I am walking down the street and everyone is looking at me. I am sure. I am sure of it. Or is that hugely narcissistic? Why would everyone be looking at me? Am I ascribing some kind of culturally ingrained sense of importance or authority to myself? I am not so special, they don't care about me. They don't care, maybe, but they are looking. I can feel it. The bridge is coming and the bridge is the worst.

How is it that there are always 12 million high schoolers and middle schoolers crossing the bridge at the same time as me? Some of the younger kids make a motion to shake my hand as they walk by me. Are they making fun of me? I shouldn't have worn my pagne, I can never keep it closed on the bridge, it's too windy. This is embarrassing; how do Senegalese women keep their skirts together in this wind? How much more painfully obvious can it be that I wore this pagne because I thought it might make me look like I fit in more? I think the girls behind me just said something about a xonq-nop. I know they are talking about me. I bet they think I don't know what xonq-nop means. Should I say something? Don't step on the broken plank. I wish I weren't wearing this stupid skirt that doesn't even fit me right. It probably fits me right, I just can't tie it. If I had a female friend, maybe she could show me how to do it right. Wishful thinking. I want to buy sugar peanuts after I wacc, but I don't want to take out my money in front of all these kids, I wonder if I have any change in my pocket wait I don't have a pocket because I AM WEARING A FREAKING SARONG. If I buy sugar peanuts, I bet the shoe seller guy will notice and try to be "friends" with me again. I want the shoes he's selling, but the prospect of waxaale-ing is just too much for me to handle right now. God, my feet are disgusting, I should start doing ablutions five times a day. I can't even think about touching my feet right now, ugh. That would be really disrespectful if I used someone's ablution water to wash my feet because I am too lazy to keep them clean on my own terms. Ok, the end of the bridge, buy the sugar peanuts or don't? Don't, don't, too many people around. I'll go to the lady by the boutique.

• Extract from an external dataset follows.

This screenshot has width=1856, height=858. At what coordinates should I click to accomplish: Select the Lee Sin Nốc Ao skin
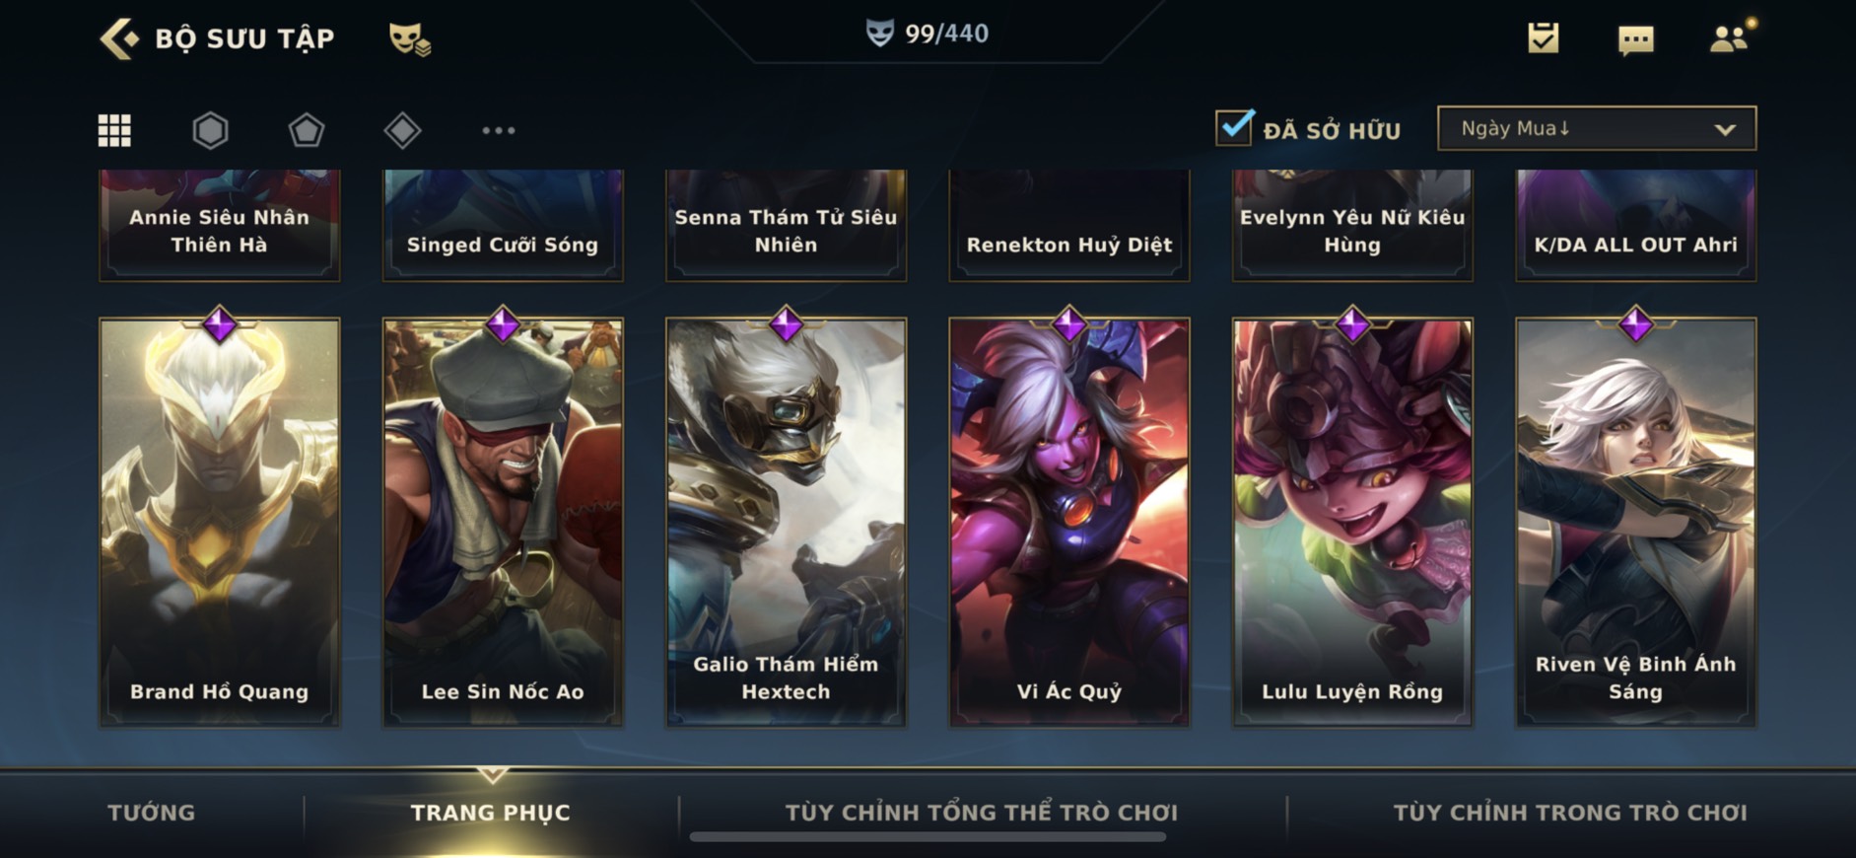503,522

I wonder if Tam-Tam is around, I wonder if Bo Bo is around. I shouldn't go up the second street, Yaya and Ziggy might be there. I can't tell if I want to be friends with them. It seems like a bad idea, but Yaya is nice. And the dancer guy is really good looking. Ziggy is a little too friendly, I think. Why are the puppy dog ones always the ones interested in me? They are so enthusiastic about sharing their Guinean sauce, what a funny thing to keep offering, it sounds delicious. It would be so romantic-like to hang out with a Guinean band and eat and dance with them in their artist apartments or whatever they were talking about. Would it really be, though? Or would it just sound that way when I told people about it after the fact and actually be really uncomfortable in the process? I mean, I guess the latter. But on fait comme ca, n'est-ce pas? Shit, I think that was Foday and I didn't say anything. Will he come say something to me? JK, it's Foday's creepy cousin, what was he doing in Podor? That was so weird. He is so weird.

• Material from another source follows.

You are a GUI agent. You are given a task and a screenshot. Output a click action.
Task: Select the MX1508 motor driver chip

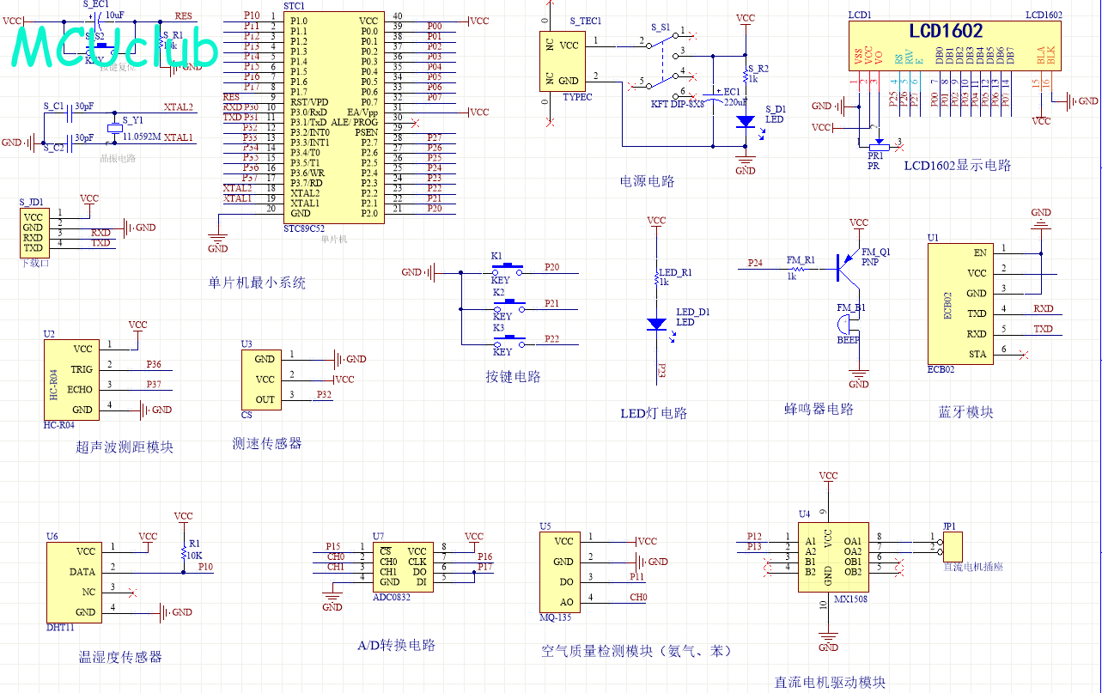(831, 556)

I can never remember if Pape Laay's house is before or after Monsieur Barry's tailor. If I go down the wrong street I am going to look so obvious. I feel like such a tool walking in circles around the block, but all the doors look the same. I should just write down the house number this time, I might have it in my notebook, but I can't just stop and start pulling out directions. Du ma touriste, de. I think that was one of those ladies from Fatou's, I wonder if she recognized me, I should visit – I said I would, but we say a lot of things we don't mean. White lies, like the Baobab Center told us. I feel bad though, it would be pretty interesting to hang out with them again, although the novelty will have probably worn off so we would have to talk about things besides teranga. Or I guess we wouldn't. People are so much more comfortable with silence here, it is really nice. I should go to Yaram's house sometime – I should stop at Youssou's on my way back. Laye is so cute, but I can't tell how old he is at all. He is going to be such a Sy-Sy, well, he already is a Sy-Sy but he looks like he's 15 so you can't really take it seriously. I still really want sugar peanuts. I don't think there are any between here and Pape Laay's. Those mangoes look so delicious; I'll get some for Youssou on the way back. I don't get why Asi and Ami like me so much, I don't do anything. I guess because I am nice to Mame Aicha, but how could you not be, she is the cutest thing ever. Also, I don't talk too much, which I have discovered is a good thing. I think that's why my host family liked me so much. Not challenging like other American girls. It's so funny that my charm-success strategy here turns out to be reticence.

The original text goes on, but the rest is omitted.